Resorcinol is mainly used in the production of resins. As a mixture with phenol, it condenses with formaldehyde to afford adhesives. Such resins are used as adhesives in the rubber industry and others are used for wood glue. In relation to its conversion resins with formaldehyde, resorcinol is the starting material for resorcinarene rings.

===Medical uses===
Resorcinol is present in over-the-counter topical acne treatments at 2% or less concentration, and in prescription treatments at higher concentrations. Monoacetylresorcinol, C_{6}H_{4}(OH)(O–COCH_{3}), is used under the name of Euresol. It is used in hidradenitis suppurativa with growing evidence showing it can help with resolution of early lesions. Typically it is compounded and prescribed in 10% or 15% concentrations and used twice a day for a few weeks to help new active lesions in patients with Hurley Stage I or II. Resorcinol is one of the active ingredients in products such as Resinol, Vagisil, and Clearasil.

In the 1950s and early 1960s the British Army used it, in the form of a paste applied directly to the skin. One such place where this treatment was given to soldiers with chronic acne was the Cambridge Military Hospital, Aldershot, England. It was not always successful.

A resorcinol derivative, 4-hexylresorcinol, is an anesthetic found in throat lozenges.

===Chemical uses===
Resorcinol is used as a chemical intermediate for the synthesis of pharmaceuticals and other organic compounds. It is used in the production of diazo dyes and plasticizers and as a UV absorber in resins.

It is an analytical reagent for the qualitative determination of ketoses (Seliwanoff's test).

It is the starting material for the initiating explosive lead styphnate.

==Related compounds==
Resazurin, C_{12}H_{7}NO_{4}, obtained by the action of nitrous acid on resorcinol, forms small dark red crystals possessing a greenish metallic glance. When dissolved in concentrated sulfuric acid and warmed to 210 °C, the solution on pouring into water yields a precipitate of resorufin, C_{12}H_{7}NO_{3}, an oxyphenoxazone, which is insoluble in water but is readily soluble in hot concentrated hydrochloric acid, and in solutions of caustic alkalis.

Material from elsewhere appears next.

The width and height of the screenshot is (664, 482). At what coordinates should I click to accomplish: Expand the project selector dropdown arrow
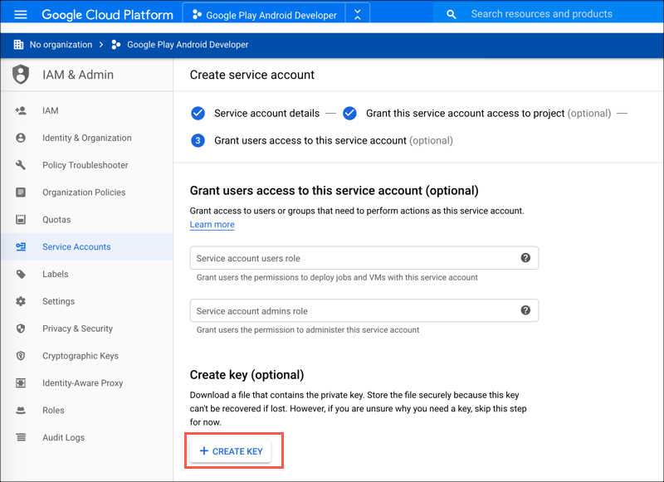tap(357, 14)
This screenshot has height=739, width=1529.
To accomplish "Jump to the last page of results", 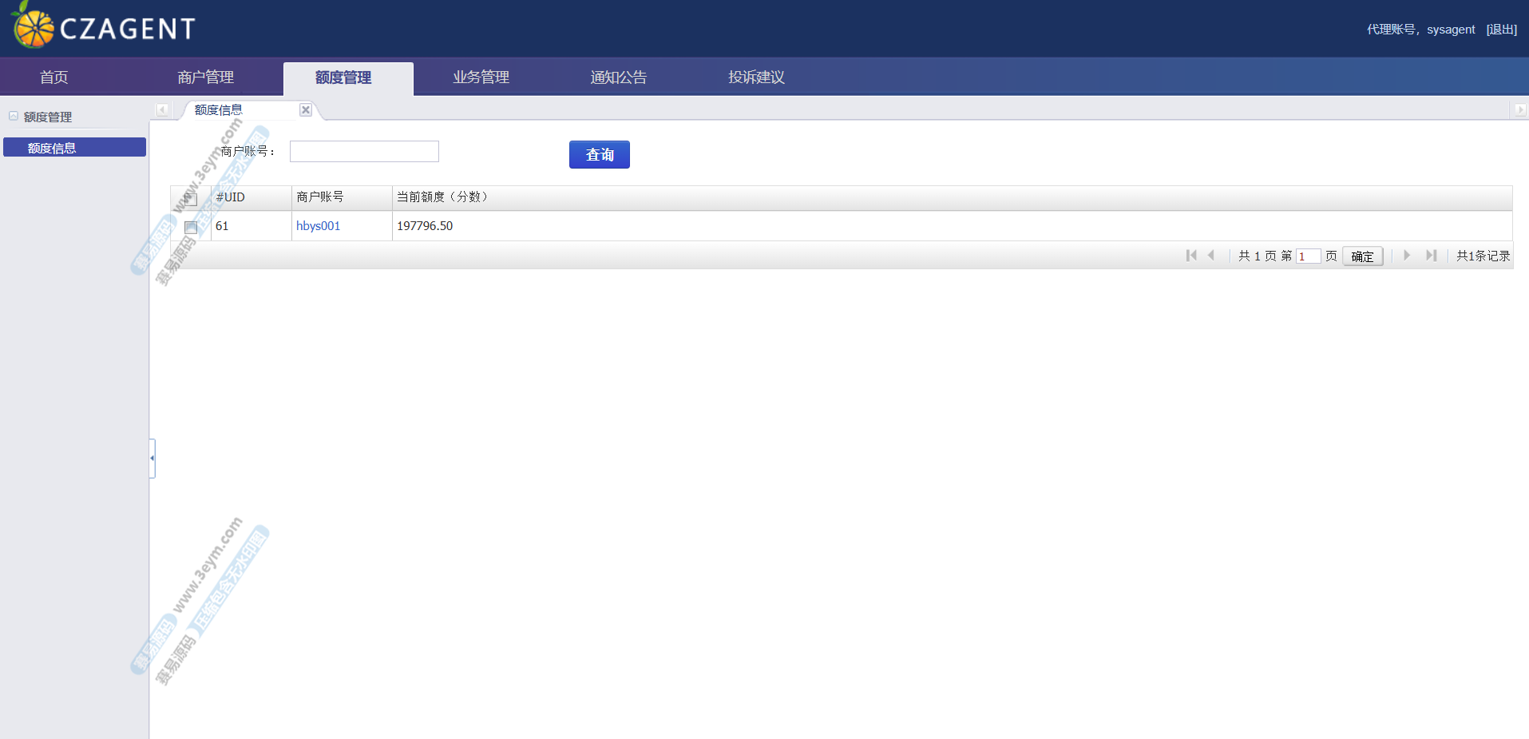I will (1431, 256).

The alkaline solutions are of a rose-red color and show a cinnabar-red fluorescence. A tetrabromresorufin is used as a dyestuff under the name of Fluorescent Resorcin Blue.

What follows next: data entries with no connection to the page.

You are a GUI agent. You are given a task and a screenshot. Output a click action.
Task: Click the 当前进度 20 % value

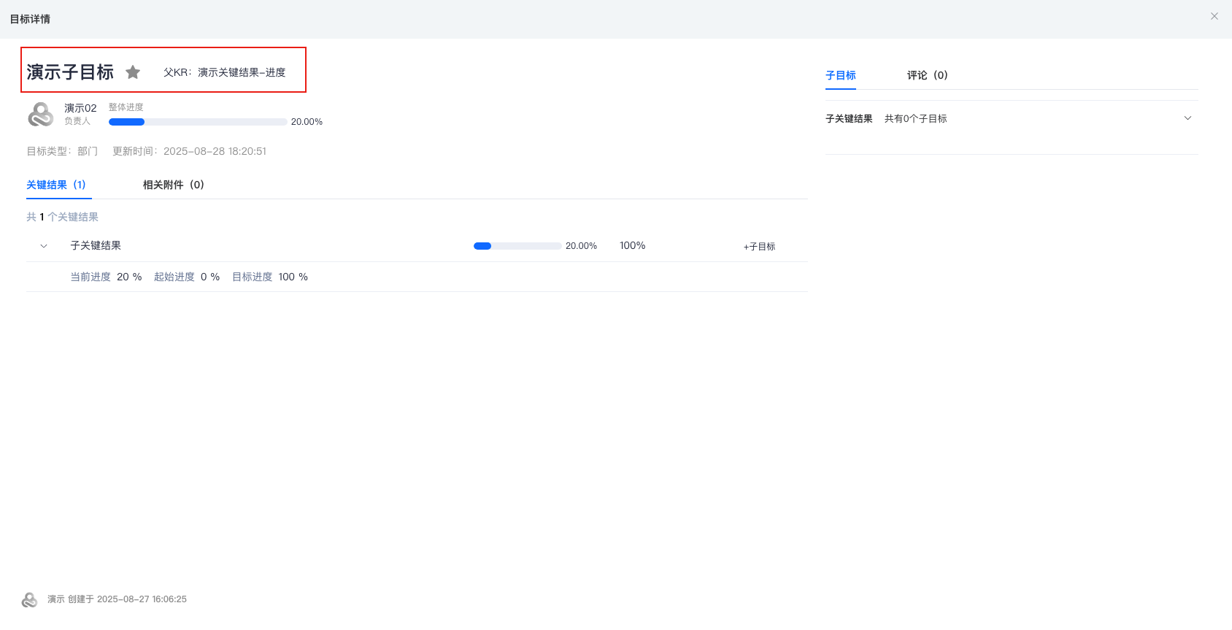[129, 277]
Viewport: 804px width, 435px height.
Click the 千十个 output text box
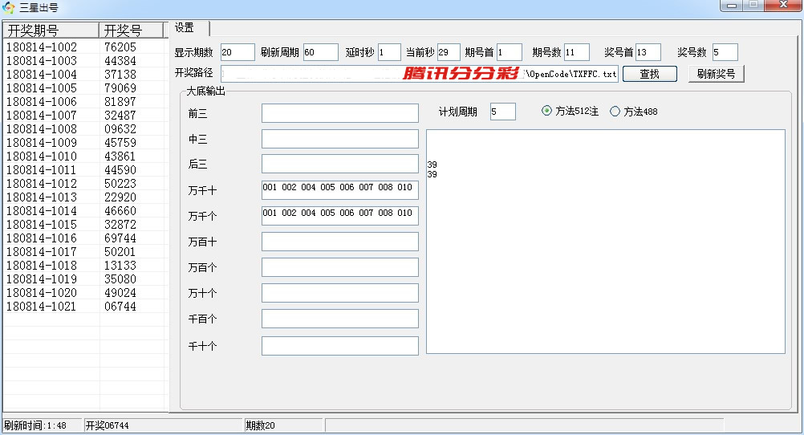click(x=339, y=346)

Thioresorcinol is obtained by the action of zinc and hydrochloric acid on meta-benzenedisulfonyl chloride. It melts at 27 °C and boils at 243 °C. Resorcinol disulfonic acid, (HO)_{2}C_{6}H_{2}(HSO_{3})_{2}, is a deliquescent mass obtained by the action of sulfuric acid on resorcin. It is readily soluble in water and ethanol.

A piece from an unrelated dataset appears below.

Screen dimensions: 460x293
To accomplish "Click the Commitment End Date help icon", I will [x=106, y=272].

Resorcinol is also a common scaffold that is found in a class of anticancer agents, some of which (luminespib, ganetespib, KW-2478, and onalespib) were in clinical trials as of 2014. Part of the resorcinol structure binds to inhibits the N-terminal domain of heat shock protein 90, which is a drug target for anticancer treatments.

==History, etymology, and nomenclature==
Austrian chemist Heinrich Hlasiwetz (1825–1875) is remembered for his chemical analysis of resorcinol and for his part in the first preparation of resorcinol, along with Ludwig Barth, which was published in 1864.

Benzene-1,3-diol is the name recommended by the International Union of Pure and Applied Chemistry (IUPAC) in its 1993 Recommendations for the Nomenclature of Organic Chemistry.

Resorcinol is so named because of its derivation from ammoniated resin gum, and for its relation to the chemical orcinol.

==Toxicity==
Resorcinol has low toxicity, with an (rats, oral) > 300 mg/kg. It is less toxic than phenol.

Resorcinol was named a substance of very high concern under European Union REACH in 2022 because of its endocrine disrupting properties.